Platelet-derived growth factor-D promotes ovarian cancer invasion by regulating matrix metalloproteinases 2 and 9.

OBJECTIVE

Platelet-derived growth factor-D (PDGF-D) can enhance invasion and metastasis in several human malignancies, though little is known about its functions in ovarian cancer.

METHODS

In this study, we detected expression of PDGF-D in ovarian cancer tissues and cell lines by qRT-PCR, immunohistochemistry and western blotting, investigating the influences on cellular proliferation, invasion and apoptosis by upregulating its expression.

RESULTS

79.5% (62/78) of ovarian cancer samples proved to be PDGF-D positive, in contrast to just 38.5%(30/78) in their adjacent non-cancer tissues (p<0.001). Moreover, we found high levels of PDGF-D were correlated with lymph node metastasis (p=0.025) and positive cancer cells in abdominal washings/ascites (p=0.042). In vitro, upregulation of PDGF-D enhanced the invasiveness of SKOV3 cells (p<0.01), but had no impact on cellular proliferation or apoptosis.

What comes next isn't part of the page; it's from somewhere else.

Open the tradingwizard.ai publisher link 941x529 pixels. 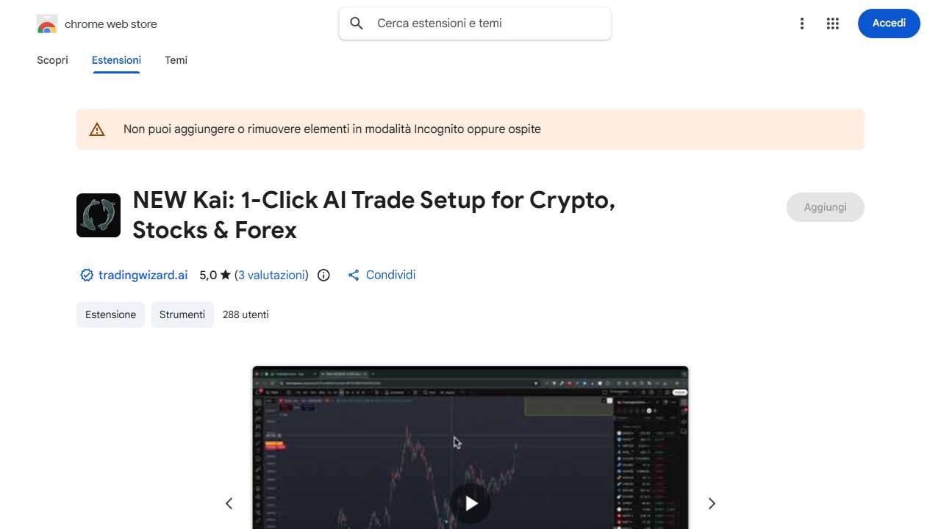[x=143, y=276]
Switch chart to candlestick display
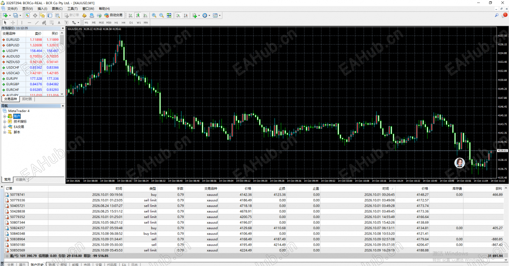The image size is (509, 266). click(138, 15)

Furthermore, expression of matrix metalloproteinases 2/9 (MMP2 and MMP9) was positively related with PDGF-D, indicating their involvement in the invasion and metastasis of ovarian cancer.

CONCLUSIONS

Our findings proved that PDGF-D could promote ovarian cancer invasion by upregulating MMPs, which might be a potential target for ovarian cancer treatment.